| Data extracts |
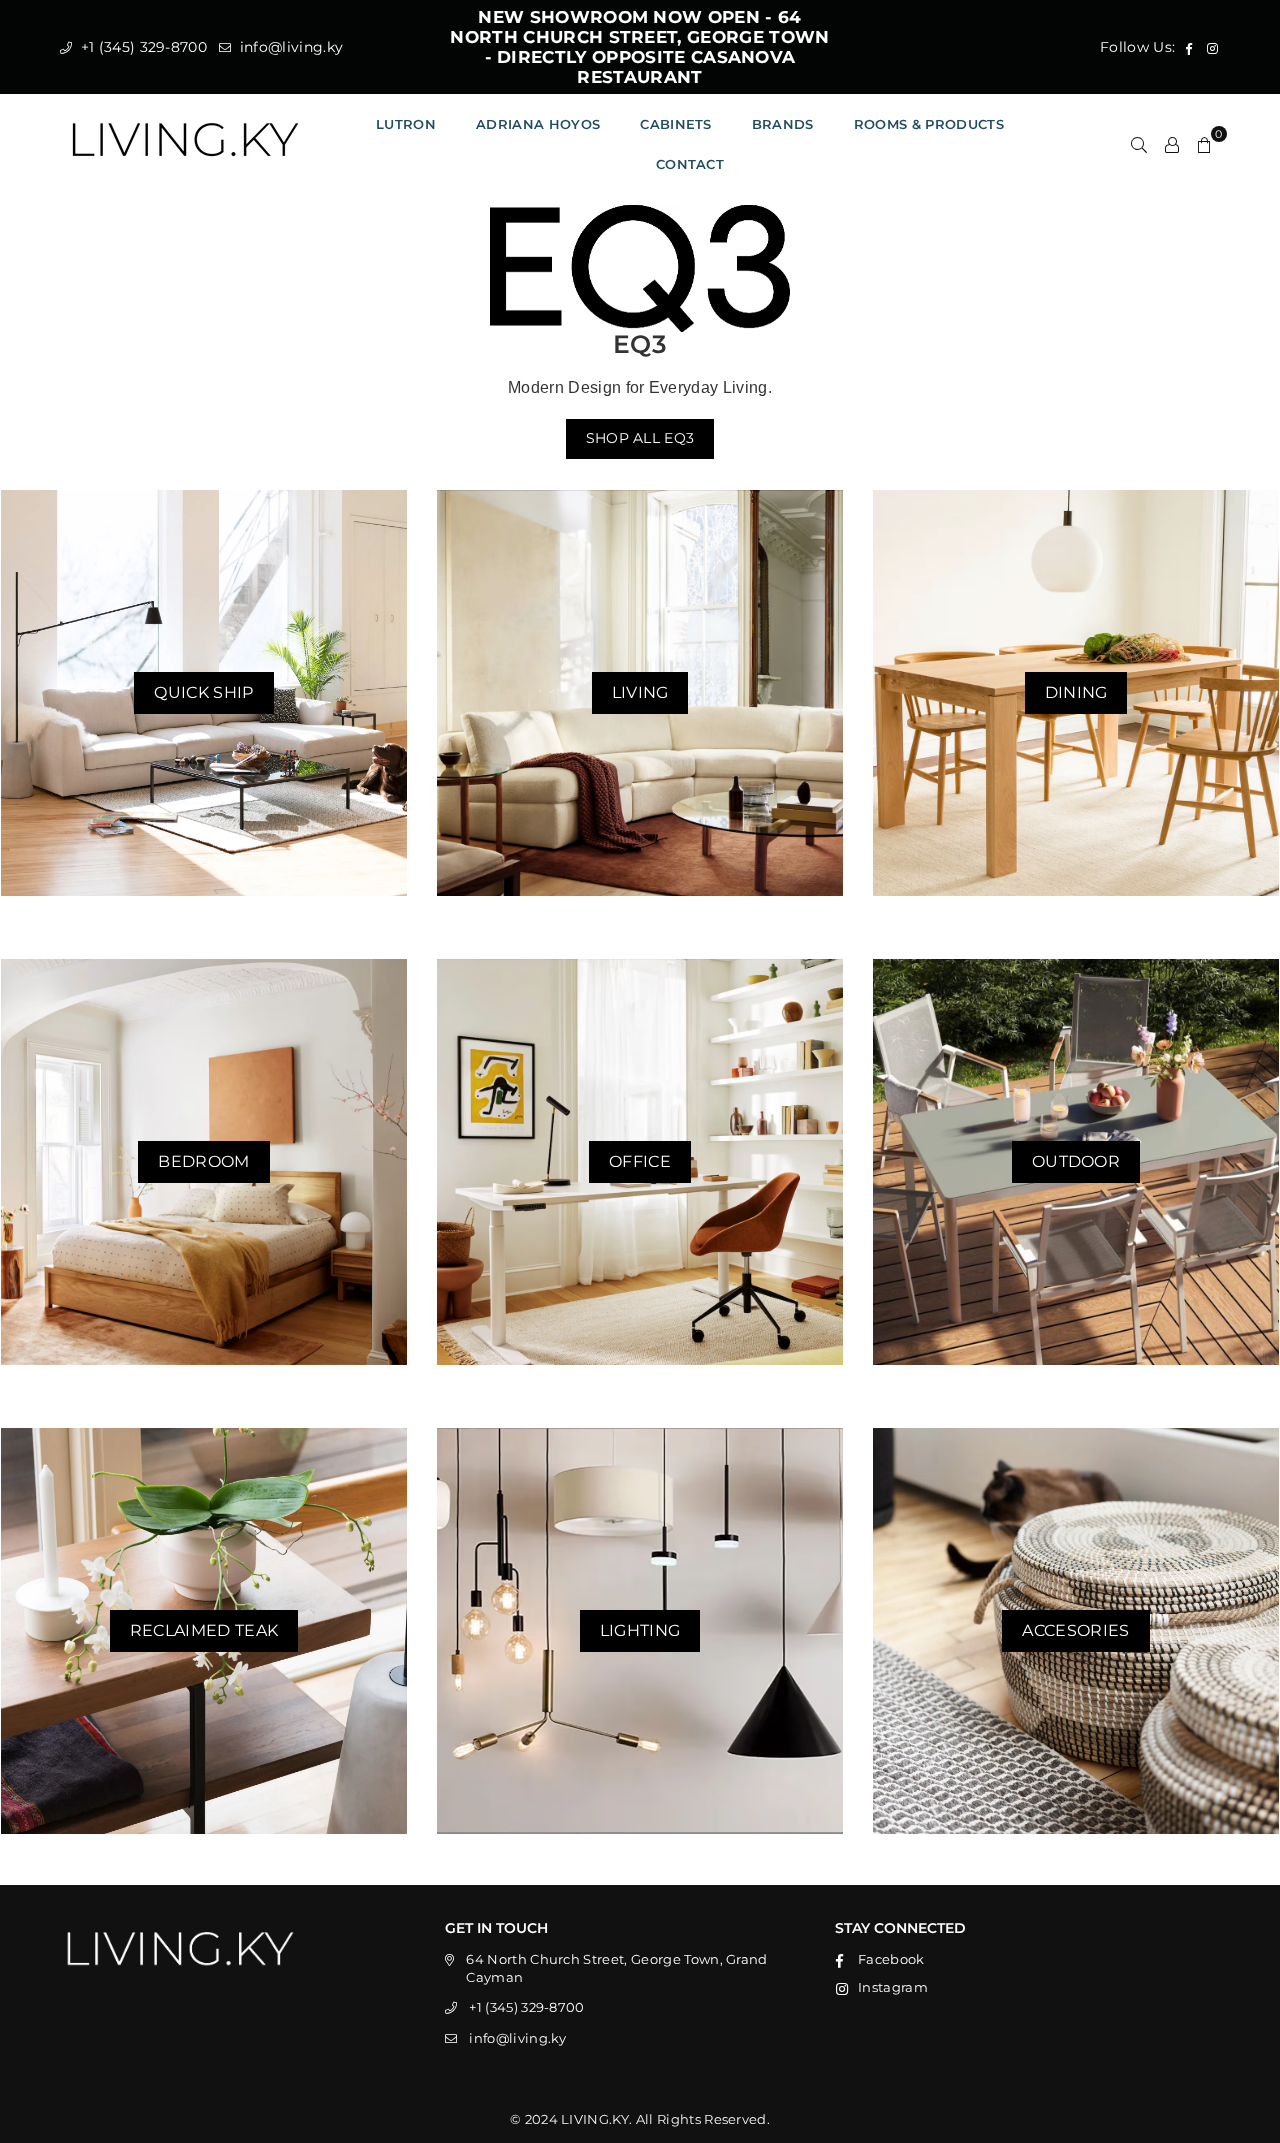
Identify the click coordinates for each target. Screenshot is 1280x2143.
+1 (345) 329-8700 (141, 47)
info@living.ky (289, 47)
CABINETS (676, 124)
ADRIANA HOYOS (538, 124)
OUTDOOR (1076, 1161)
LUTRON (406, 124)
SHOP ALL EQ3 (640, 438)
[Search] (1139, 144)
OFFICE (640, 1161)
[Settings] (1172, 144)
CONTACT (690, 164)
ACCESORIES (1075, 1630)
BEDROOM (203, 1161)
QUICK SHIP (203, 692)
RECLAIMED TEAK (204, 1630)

| What you should do |
Look above for the line containing "ADRIANA HOYOS (538, 124)"; copy from it through the last line, exactly, and nothing more.

| Task solution |
ADRIANA HOYOS (538, 124)
OUTDOOR (1076, 1161)
LUTRON (406, 124)
SHOP ALL EQ3 (640, 438)
[Search] (1139, 144)
OFFICE (640, 1161)
[Settings] (1172, 144)
CONTACT (690, 164)
ACCESORIES (1075, 1630)
BEDROOM (203, 1161)
QUICK SHIP (203, 692)
RECLAIMED TEAK (204, 1630)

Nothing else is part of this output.